Seasonings are spices kept in your pantry. It is recommended to replace all your spices each year or two. The strength of the spice diminishes as time goes by. My reality is I buy new ones as I run out. I do not label mine when I open them. (Though that is a great idea to keep track of the time it has been in your pantry.) If the flavor doesn’t come through I add more. I should throw out and replace, but I have a hard time wasting food or money.
Black Peppercorns | “The dried dark berries from the pepper plant.”May be used whole or a course to fine grind.The larger the grind the more powerful the taste. |
Cayenne Pepper(Ground Red Pepper) | “Made from the dried flesh of a variety of red chilis. It is generally used more for flavoring then for heat.”Ground spice.Used in chilis or gumbo. |
Chili Powder | A blend of dried red chiles, cumin, oregano and garlic.Common in Mexican and Southwestern recipes. |
Cinnamon | Sweet spice.Commonly used to flavor baked goods.May be used in stick form or ground. |
Clove | Dried and unopened myrtle-flower bud.May be used in stick form or ground.Ground cloves are used in desserts. |
Cumin | A Middle Eastern spice.A strong, aromatic flavor. |
Dry Mustard(Mustard Powder) | Finely ground mustard seed.Strong flavor.Commonly added to barbecue sauces. |
Ginger | Has a sweet, spicy flavor.Used commonly in Indian and Asian foods as well as desserts.May be found crystallized, candied, or ground. |
Kosher Salt | Coursely ground.Can be used in almost anything.Contains no iodine. |
Paprika | A powder comprised of a variety of dried red peppers.Used to season casseroles, baked potatoes, appetizers, chicken, salad dressings. |
Red Pepper Flakes(Crushed Red Pepper) | The flesh and seeds of dried chilis.Used to add spice to vegetables and sauces. |
Table Salt | Finely ground.Dissolves quickly.”If you use it in place of coarse salt, cut the amount approximately in half.” |
To learn even more about Seasoning read pages 24-27 in the Martha Stewart’s Cooking School Cookbook.

**Brief A**:
Reproduce the seasonings guide starting at "Seasonings are spices" and ending at "food or money.", swapping "pantry" for "kitchen cupboard".
**Brief B**:
In the seasonings guide, what substance does kosher salt contain none of?

**Dataset**:

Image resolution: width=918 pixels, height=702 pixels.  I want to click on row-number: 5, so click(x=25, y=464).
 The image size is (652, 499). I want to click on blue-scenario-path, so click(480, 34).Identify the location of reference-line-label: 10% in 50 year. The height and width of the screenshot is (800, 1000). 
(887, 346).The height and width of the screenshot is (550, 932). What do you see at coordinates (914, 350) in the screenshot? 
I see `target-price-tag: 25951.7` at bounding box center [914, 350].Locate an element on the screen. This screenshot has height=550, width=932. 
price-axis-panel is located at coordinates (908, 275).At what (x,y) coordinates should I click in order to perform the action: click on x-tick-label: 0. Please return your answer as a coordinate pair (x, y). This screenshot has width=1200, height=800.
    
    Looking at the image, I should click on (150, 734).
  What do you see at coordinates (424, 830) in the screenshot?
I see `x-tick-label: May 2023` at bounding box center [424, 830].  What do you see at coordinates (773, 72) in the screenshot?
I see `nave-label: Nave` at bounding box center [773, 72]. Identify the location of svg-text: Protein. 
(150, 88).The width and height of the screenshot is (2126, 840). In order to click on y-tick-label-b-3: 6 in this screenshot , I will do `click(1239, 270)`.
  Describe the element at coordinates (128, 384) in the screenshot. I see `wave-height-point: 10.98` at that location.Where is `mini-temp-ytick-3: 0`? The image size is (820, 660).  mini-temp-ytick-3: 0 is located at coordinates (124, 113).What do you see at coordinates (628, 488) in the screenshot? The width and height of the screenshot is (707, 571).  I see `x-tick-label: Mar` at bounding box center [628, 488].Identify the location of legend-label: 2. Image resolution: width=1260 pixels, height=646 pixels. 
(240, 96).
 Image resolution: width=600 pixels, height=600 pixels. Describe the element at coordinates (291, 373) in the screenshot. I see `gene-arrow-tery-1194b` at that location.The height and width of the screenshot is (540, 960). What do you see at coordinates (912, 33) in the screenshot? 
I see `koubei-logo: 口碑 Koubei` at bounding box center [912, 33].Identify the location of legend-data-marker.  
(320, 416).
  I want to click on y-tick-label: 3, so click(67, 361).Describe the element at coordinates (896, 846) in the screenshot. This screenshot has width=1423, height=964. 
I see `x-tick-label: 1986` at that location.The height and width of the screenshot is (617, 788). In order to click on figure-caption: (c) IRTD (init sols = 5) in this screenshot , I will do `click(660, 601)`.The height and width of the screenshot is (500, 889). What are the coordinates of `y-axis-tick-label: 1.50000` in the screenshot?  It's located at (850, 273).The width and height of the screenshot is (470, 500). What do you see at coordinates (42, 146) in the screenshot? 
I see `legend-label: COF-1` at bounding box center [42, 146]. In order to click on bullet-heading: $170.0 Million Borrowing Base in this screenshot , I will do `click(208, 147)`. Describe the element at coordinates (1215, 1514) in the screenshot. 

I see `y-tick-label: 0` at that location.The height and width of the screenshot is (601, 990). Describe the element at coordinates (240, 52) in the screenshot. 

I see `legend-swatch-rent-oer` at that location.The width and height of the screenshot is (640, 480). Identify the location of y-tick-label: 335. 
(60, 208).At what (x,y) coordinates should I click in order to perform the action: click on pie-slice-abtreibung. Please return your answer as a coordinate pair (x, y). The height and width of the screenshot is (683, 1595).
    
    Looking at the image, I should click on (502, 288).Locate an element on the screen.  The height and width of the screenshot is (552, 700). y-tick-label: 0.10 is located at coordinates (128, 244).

**Exercise answer A**:
Seasonings are spices kept in your kitchen cupboard. It is recommended to replace all your spices each year or two. The strength of the spice diminishes as time goes by. My reality is I buy new ones as I run out. I do not label mine when I open them. (Though that is a great idea to keep track of the time it has been in your kitchen cupboard.) If the flavor doesn’t come through I add more. I should throw out and replace, but I have a hard time wasting food or money.

**Exercise answer B**:
Iodine.